TASK DIRECTIONS:
Exactly how many lines in the listing contain "next"? Respond with the number and nothing more.

===== DATASET

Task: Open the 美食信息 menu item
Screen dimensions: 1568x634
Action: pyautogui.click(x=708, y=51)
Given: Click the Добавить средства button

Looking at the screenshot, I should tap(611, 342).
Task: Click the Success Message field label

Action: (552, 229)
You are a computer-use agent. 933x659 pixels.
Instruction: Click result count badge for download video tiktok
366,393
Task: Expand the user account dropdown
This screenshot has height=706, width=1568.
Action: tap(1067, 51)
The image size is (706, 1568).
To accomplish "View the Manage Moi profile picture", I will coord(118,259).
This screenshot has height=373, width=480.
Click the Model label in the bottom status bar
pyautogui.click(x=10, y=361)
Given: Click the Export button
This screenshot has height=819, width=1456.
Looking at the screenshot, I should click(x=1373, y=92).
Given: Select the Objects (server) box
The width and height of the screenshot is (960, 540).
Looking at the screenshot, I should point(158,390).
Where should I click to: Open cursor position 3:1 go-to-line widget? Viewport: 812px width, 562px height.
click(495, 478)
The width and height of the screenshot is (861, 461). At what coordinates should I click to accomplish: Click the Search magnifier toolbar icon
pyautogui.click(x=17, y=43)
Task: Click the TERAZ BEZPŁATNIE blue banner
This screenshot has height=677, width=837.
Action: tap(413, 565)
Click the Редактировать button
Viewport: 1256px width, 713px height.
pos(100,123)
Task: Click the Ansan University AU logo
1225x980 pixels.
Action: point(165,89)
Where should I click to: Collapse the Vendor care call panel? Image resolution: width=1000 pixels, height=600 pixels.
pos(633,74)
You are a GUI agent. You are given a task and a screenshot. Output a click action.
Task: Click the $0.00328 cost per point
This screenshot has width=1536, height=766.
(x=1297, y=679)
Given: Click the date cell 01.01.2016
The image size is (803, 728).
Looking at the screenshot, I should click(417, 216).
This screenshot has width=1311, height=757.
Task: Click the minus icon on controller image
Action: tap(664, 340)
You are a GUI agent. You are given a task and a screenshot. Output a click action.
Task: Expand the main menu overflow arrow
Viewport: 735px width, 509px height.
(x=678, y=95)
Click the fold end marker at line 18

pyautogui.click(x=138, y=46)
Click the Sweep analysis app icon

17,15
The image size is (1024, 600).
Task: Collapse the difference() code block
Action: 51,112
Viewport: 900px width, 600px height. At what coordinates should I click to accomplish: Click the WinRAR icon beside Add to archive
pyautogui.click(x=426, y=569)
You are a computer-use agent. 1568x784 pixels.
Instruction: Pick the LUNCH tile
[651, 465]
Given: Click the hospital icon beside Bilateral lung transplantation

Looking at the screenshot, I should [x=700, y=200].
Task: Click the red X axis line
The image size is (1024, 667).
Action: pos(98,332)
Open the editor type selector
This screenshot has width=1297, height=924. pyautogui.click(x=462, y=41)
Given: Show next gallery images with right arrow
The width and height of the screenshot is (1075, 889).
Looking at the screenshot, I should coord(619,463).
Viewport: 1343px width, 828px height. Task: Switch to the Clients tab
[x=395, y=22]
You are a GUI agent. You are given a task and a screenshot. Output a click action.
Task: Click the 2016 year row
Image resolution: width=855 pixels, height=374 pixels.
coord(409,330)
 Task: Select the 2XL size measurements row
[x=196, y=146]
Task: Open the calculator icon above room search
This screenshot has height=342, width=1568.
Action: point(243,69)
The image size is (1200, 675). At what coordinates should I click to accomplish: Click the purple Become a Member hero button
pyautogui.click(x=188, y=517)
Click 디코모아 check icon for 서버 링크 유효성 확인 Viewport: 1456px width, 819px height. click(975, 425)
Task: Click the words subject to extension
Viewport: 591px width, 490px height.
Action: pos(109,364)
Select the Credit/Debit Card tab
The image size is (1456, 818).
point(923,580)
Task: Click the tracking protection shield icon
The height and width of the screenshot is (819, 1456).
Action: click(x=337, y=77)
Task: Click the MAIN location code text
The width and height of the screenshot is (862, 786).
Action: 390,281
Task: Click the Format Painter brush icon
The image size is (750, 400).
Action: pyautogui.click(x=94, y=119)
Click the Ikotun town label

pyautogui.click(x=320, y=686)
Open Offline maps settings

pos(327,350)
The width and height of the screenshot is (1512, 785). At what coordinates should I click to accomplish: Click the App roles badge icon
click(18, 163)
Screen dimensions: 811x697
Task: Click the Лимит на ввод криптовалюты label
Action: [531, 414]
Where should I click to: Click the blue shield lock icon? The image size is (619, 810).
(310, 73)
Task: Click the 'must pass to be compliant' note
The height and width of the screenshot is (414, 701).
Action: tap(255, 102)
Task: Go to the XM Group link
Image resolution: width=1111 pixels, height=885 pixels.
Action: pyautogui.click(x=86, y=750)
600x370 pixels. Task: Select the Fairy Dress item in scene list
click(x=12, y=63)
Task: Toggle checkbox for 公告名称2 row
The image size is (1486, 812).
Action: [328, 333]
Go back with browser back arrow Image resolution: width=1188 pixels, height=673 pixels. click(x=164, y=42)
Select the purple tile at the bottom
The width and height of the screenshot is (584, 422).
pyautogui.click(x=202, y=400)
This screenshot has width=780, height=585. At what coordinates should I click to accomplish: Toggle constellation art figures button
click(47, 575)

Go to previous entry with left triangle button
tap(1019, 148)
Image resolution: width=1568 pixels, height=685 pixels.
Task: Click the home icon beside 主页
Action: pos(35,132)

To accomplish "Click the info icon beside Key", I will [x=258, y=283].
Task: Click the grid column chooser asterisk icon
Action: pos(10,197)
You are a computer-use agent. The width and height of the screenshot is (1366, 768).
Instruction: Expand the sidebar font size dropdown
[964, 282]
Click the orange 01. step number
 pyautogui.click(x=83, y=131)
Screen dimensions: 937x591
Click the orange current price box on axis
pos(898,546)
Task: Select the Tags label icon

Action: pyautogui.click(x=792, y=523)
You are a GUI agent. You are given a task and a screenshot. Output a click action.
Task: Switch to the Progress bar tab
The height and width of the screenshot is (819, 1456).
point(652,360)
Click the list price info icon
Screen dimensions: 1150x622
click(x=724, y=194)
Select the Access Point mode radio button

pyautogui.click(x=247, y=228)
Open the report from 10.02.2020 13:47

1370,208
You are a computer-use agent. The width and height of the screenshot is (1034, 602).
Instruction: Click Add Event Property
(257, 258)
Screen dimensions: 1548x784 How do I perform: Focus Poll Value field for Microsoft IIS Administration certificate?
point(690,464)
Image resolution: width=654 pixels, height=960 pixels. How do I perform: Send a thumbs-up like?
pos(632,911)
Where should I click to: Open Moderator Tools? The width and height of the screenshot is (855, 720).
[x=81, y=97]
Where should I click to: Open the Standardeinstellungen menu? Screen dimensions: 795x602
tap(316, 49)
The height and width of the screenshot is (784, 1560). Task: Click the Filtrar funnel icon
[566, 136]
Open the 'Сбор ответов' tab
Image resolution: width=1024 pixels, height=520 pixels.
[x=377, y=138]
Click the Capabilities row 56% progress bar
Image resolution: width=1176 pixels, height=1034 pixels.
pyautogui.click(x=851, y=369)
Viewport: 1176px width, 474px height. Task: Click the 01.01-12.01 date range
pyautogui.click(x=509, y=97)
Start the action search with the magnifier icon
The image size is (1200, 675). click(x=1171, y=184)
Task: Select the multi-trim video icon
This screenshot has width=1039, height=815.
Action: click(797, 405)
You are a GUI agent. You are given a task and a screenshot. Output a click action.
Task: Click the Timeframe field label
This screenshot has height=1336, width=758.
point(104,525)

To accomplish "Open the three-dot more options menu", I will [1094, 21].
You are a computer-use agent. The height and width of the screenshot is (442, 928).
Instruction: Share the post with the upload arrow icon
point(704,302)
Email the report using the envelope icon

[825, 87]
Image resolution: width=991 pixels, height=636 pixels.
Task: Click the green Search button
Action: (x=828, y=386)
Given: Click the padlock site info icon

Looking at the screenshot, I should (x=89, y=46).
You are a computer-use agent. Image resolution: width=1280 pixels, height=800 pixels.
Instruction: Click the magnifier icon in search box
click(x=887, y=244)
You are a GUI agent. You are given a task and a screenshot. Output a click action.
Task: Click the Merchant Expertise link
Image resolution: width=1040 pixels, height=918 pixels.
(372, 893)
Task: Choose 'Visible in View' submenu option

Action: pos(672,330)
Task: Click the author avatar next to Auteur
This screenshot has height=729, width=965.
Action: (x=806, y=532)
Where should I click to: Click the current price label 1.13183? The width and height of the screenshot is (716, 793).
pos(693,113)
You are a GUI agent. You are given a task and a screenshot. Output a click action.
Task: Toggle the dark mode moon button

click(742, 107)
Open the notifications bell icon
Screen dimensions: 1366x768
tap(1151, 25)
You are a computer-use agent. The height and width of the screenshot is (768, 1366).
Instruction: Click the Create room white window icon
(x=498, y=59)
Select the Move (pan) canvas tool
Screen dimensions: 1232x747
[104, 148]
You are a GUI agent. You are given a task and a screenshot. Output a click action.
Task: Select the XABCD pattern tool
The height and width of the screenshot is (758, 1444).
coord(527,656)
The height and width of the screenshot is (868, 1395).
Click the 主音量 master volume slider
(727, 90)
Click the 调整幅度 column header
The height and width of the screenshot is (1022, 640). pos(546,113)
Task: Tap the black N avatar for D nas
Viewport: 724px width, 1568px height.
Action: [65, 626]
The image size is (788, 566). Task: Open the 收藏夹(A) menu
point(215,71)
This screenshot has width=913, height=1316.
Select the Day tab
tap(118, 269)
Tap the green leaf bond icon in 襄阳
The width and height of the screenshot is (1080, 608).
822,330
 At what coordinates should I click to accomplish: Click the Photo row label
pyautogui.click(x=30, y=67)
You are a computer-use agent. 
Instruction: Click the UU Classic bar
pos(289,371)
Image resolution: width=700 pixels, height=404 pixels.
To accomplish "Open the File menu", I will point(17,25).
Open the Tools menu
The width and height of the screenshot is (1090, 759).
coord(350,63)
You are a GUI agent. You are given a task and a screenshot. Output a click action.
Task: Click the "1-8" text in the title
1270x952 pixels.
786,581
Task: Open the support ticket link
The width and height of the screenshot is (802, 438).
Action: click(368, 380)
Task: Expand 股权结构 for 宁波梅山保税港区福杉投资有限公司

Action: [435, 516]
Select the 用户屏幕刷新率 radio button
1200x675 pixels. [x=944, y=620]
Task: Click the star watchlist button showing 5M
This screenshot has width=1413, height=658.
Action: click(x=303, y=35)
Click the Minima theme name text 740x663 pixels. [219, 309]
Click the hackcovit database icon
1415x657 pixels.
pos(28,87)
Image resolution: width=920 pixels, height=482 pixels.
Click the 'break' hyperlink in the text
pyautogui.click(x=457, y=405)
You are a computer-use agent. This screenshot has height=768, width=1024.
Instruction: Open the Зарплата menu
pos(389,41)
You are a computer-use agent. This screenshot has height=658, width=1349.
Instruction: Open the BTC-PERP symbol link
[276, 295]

==========

OUTPUT:
2